In this, a year of magical thinking for the Maple Leafs, nearly every game has had an aura of abracadabra.
Maybe suspended disbelief as the team makes believers out of skeptics around the league: Just look what we pulled out of the hat this time.
Even losses, apart from a handful of utter clunkers, have featured nuggets of wizardry from a buoyant, blossoming line-up.
Then along come the Sabres and saw the bunny in half.
In this Saturday night at the Air Canada Centre, it may simply have been a case of need versus want. Buffalo needed to stay within range of a playoff wild-card spot, trailing Toronto by seven points in the clustered Atlantic Division. And the Leafs were found wanting against a club that out-hit, out-skated, out-hustled, out-pounced and outscored them 3-1, on a troika of unanswered first-period goals.

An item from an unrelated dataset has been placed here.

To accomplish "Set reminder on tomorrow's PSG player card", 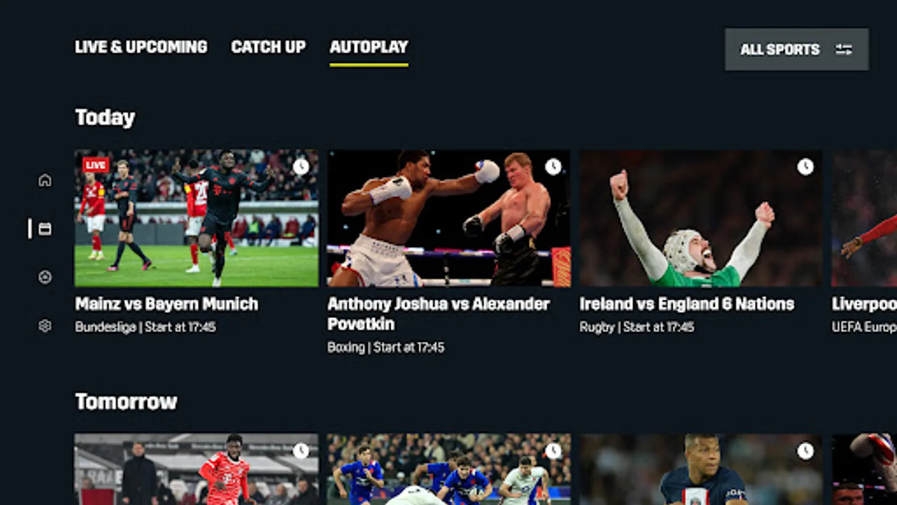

“Being frustrated is a waste of time,” said coach Mike Babcock afterward. “Disappointed is what you should be.’’
Adding: “I was shocked that we weren’t ready to play.”
The sorcerer’s apprentice may have been Jack Eichel — two strides and he’s flying — who assisted on each of those opening frame pucks that got past Frederik Andersen. Not that the earnest Dane was singularly at fault; forwards laggard on the bustle-backcheck, a tangle-footed rearguard crew and apparently few Leafs (Nikita Zaitsev a notable exception) with the guts to lay on the body against an opponent of strapping size, poundage and orneriness right through the roster.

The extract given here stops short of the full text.